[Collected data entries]
◇ ◇ ◇ ◇ ◇ ◇ ◇

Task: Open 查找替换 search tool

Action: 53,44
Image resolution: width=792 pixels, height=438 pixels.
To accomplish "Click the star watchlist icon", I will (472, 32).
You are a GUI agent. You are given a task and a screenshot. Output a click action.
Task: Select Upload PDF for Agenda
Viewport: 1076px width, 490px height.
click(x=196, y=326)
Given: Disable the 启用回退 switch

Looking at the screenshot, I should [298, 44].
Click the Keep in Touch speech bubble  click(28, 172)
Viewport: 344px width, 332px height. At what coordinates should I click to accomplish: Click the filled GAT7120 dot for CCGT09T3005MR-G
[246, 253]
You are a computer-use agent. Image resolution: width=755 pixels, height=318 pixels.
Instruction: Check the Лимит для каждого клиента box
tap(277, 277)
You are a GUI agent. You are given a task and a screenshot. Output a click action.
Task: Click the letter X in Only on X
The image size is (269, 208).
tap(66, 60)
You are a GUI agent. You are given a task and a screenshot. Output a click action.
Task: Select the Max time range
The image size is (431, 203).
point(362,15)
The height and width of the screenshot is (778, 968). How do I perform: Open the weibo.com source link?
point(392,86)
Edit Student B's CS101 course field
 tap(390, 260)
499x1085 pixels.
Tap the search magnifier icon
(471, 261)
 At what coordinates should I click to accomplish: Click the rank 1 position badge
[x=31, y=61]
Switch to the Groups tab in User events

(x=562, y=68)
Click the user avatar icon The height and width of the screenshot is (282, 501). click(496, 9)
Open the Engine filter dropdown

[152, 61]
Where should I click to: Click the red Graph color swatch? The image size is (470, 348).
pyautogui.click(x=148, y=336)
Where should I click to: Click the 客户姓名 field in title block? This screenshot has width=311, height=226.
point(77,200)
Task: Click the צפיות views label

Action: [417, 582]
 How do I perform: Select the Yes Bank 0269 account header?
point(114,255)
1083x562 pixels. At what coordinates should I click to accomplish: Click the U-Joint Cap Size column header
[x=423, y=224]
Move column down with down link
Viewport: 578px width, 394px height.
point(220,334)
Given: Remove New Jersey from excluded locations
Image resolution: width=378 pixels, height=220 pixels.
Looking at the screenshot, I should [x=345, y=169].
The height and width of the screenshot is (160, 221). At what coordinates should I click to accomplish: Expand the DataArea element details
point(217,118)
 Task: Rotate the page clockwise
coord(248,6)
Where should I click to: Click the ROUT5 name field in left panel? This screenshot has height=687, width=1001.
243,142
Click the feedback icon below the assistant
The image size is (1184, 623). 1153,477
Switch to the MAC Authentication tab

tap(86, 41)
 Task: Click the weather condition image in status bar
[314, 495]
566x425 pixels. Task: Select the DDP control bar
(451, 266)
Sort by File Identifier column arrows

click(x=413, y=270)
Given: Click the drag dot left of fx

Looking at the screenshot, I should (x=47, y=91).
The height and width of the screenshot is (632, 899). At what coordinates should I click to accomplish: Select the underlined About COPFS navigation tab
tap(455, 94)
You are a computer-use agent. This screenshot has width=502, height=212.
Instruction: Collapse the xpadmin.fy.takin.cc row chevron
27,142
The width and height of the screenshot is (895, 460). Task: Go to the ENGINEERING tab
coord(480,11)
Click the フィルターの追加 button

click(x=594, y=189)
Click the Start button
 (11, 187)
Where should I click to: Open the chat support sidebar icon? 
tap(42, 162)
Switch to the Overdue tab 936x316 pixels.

◇ ◇ ◇ ◇ ◇ ◇ ◇

EXERCISE OBJECTIVE. Your task is to restate every record exactly.

RESULT OF THIS TASK.
Task: Open 查找替换 search tool

Action: 53,44
Image resolution: width=792 pixels, height=438 pixels.
To accomplish "Click the star watchlist icon", I will (472, 32).
You are a GUI agent. You are given a task and a screenshot. Output a click action.
Task: Select Upload PDF for Agenda
Viewport: 1076px width, 490px height.
click(x=196, y=326)
Given: Disable the 启用回退 switch

Looking at the screenshot, I should [298, 44].
Click the Keep in Touch speech bubble  click(28, 172)
Viewport: 344px width, 332px height. At what coordinates should I click to accomplish: Click the filled GAT7120 dot for CCGT09T3005MR-G
[246, 253]
You are a computer-use agent. Image resolution: width=755 pixels, height=318 pixels.
Instruction: Check the Лимит для каждого клиента box
tap(277, 277)
You are a GUI agent. You are given a task and a screenshot. Output a click action.
Task: Click the letter X in Only on X
The image size is (269, 208).
tap(66, 60)
You are a GUI agent. You are given a task and a screenshot. Output a click action.
Task: Select the Max time range
The image size is (431, 203).
point(362,15)
The height and width of the screenshot is (778, 968). How do I perform: Open the weibo.com source link?
point(392,86)
Edit Student B's CS101 course field
 tap(390, 260)
499x1085 pixels.
Tap the search magnifier icon
(471, 261)
 At what coordinates should I click to accomplish: Click the rank 1 position badge
[x=31, y=61]
Switch to the Groups tab in User events

(x=562, y=68)
Click the user avatar icon The height and width of the screenshot is (282, 501). click(496, 9)
Open the Engine filter dropdown

[152, 61]
Where should I click to: Click the red Graph color swatch? The image size is (470, 348).
pyautogui.click(x=148, y=336)
Where should I click to: Click the 客户姓名 field in title block? This screenshot has width=311, height=226.
point(77,200)
Task: Click the צפיות views label

Action: [417, 582]
 How do I perform: Select the Yes Bank 0269 account header?
point(114,255)
1083x562 pixels. At what coordinates should I click to accomplish: Click the U-Joint Cap Size column header
[x=423, y=224]
Move column down with down link
Viewport: 578px width, 394px height.
point(220,334)
Given: Remove New Jersey from excluded locations
Image resolution: width=378 pixels, height=220 pixels.
Looking at the screenshot, I should [x=345, y=169].
The height and width of the screenshot is (160, 221). At what coordinates should I click to accomplish: Expand the DataArea element details
point(217,118)
 Task: Rotate the page clockwise
coord(248,6)
Where should I click to: Click the ROUT5 name field in left panel? This screenshot has height=687, width=1001.
243,142
Click the feedback icon below the assistant
The image size is (1184, 623). 1153,477
Switch to the MAC Authentication tab

tap(86, 41)
 Task: Click the weather condition image in status bar
[314, 495]
566x425 pixels. Task: Select the DDP control bar
(451, 266)
Sort by File Identifier column arrows

click(x=413, y=270)
Given: Click the drag dot left of fx

Looking at the screenshot, I should (x=47, y=91).
The height and width of the screenshot is (632, 899). At what coordinates should I click to accomplish: Select the underlined About COPFS navigation tab
tap(455, 94)
You are a computer-use agent. This screenshot has width=502, height=212.
Instruction: Collapse the xpadmin.fy.takin.cc row chevron
27,142
The width and height of the screenshot is (895, 460). Task: Go to the ENGINEERING tab
coord(480,11)
Click the フィルターの追加 button

click(x=594, y=189)
Click the Start button
 (11, 187)
Where should I click to: Open the chat support sidebar icon? 
tap(42, 162)
Switch to the Overdue tab 936x316 pixels.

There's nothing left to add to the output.